Gang Violence Pumps Up L.A. Murder Numbers
November 22, 2002 - AP
In some of them, Ernie Williams is a smiling baby, a skinny 5-year-old in glasses and bow tie, a chubby player on youth football and basketball teams. Still others show a slender, handsome teen embracing friends at his junior high school graduation.
Those more recent photos are among the last ones Robert Williams has of his son.
The teenager was gunned down by gang members on his way to a neighborhood store Tuesday night, becoming one of the latest victims in an alarming wave of murders that has put Los Angeles on track to finish out the year with the highest death toll in America.
"I always preached to him to stay away from trouble. Stay away from trouble, stay away. If you stay away you'll be all right," his father said. "Trouble just found him."
Friends and neighbors said Williams, a high school senior and computer whiz, had no connections to gangs, regularly attended church with his father and did chores in the neighborhood.
His slaying occurred during a recent surge of primarily gang-related violence that saw 16 people killed in six days. Some of the victims, like Williams, were not gang members but simply people who appeared to be in the wrong place at the wrong time.
Their slayings raised the number of homicides in the nation's second-largest city to 606 -- the most since 1996 -- and up from 587 in all of last year, police said Friday.

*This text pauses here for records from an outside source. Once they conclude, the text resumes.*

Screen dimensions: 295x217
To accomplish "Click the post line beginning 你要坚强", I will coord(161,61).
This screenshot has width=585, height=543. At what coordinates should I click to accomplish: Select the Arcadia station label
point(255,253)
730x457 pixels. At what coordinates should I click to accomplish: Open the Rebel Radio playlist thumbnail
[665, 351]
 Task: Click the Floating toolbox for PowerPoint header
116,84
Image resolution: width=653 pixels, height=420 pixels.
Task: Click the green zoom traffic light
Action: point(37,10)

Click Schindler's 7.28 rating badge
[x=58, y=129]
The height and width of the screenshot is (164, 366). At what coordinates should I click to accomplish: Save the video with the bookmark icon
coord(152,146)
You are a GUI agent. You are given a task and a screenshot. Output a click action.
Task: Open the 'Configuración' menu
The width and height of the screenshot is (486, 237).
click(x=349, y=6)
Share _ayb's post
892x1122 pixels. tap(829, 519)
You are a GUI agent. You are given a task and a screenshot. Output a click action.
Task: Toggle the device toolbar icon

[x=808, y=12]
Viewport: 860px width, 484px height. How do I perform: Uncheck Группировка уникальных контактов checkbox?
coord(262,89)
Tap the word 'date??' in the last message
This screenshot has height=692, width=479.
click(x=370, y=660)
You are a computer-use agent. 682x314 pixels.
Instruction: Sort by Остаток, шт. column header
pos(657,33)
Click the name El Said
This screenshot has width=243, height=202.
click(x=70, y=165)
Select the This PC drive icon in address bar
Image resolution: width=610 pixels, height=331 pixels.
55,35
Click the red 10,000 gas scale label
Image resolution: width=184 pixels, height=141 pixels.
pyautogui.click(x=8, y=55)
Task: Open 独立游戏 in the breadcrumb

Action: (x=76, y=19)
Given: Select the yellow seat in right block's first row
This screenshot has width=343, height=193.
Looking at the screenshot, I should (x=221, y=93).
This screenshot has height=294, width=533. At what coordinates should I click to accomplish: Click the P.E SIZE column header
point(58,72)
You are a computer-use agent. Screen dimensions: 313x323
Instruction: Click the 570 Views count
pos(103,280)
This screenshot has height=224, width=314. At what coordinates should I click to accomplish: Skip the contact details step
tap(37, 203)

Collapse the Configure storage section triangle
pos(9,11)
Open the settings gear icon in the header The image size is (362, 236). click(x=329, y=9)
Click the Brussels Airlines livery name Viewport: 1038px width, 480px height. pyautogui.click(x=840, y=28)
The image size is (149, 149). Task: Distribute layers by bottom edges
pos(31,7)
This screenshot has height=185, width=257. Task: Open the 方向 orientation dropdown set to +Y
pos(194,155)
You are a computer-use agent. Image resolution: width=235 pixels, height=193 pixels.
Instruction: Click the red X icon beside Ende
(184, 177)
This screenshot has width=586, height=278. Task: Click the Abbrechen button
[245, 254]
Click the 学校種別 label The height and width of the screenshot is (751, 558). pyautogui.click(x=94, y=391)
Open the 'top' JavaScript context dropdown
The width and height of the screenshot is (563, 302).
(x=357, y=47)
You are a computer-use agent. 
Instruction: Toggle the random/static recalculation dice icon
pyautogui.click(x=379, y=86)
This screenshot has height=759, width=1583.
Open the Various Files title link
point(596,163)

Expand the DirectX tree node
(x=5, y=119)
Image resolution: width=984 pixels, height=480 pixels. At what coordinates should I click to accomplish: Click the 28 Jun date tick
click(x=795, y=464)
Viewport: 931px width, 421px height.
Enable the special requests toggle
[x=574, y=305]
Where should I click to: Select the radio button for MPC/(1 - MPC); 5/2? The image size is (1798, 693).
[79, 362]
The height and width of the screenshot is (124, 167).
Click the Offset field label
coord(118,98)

By comparison, New York, with more than twice the population of Los Angeles, reported 503 homicides as of mid-November, down about 12 percent from the same time last year. Chicago had 571 homicides through Thursday, down from 598 at the same time last year.
Many major U.S. cities saw a dramatic drop-off in murders during the 1990s, attributed in part to the strong economy and waning of the crack trade. Los Angeles, for example, went from 1,092 homicides in 1992 to a decade-low of 419 in 1998. But in the past few years, the trend started to reverse itself in many places.
The flare-up in gang violence in Los Angeles is attributed mainly to turf wars over the drug trade, but other factors are at play. According to police, gang members newly released from prison are using bloodshed to reassert their positions. Also, some of the violence is generational: As younger gang members join up, they have to prove themselves by way of violence.
About 43 percent of the Los Angeles slayings have occurred on the city's gang-plagued south side.
Newly installed Police Chief William J. Bratton has promised to go after the gangs. Bratton, who was New York City's police commissioner when the murder rate there dropped 50 percent in the 1990s, said he will do that by enlisting the help of residents and community leaders of areas like the south side.
"It is not our intention to go into that community like an invading army," he said this week. "We want LAPD empowered to work in conjunction with leaders in that community."
Capt. James Miller, commanding officer of South Los Angeles' 77th Street station, acknowledged that police will first have to bridge a decades-old divide with the community.
That distrust has been blamed in part for such episodes as the 1965 Watts riots and the 1992 riots over the Rodney King beating. Distrust was also fueled by a 1999 police corruption scandal in which anti-gang officers in the city's poor Rampart neighborhood were accused of beating, framing and robbing people.
Since November 2000 the Police Department has operated under federal supervision. The department accepted a monitor to stave off a Justice Department lawsuit accusing the police of civil rights abuses.
Activist "Sweet" Alice Harris spoke up at a recent news conference to thank Mayor James Hahn for hiring Bratton and to plead for an end to the violence.
"We are watching our children die like dogs," she said. "We have to stop this. We have to get them some jobs and give them an education."
At home in his south side house, Williams, 53, echoed that plea.
"Look at what's happening here in America," he said. "It's all happening in black and Latino neighborhoods, and nothing is being done. We have resources, they can go in and knock these gangs out."
In the meantime, the single father is left grieving for a son who left him too soon.
"That's my buddy," he said, clutching another picture of Ernie and trying in vain to hold back tears. "I don't have him anymore. I have him in spirit and memory, but I can't touch him."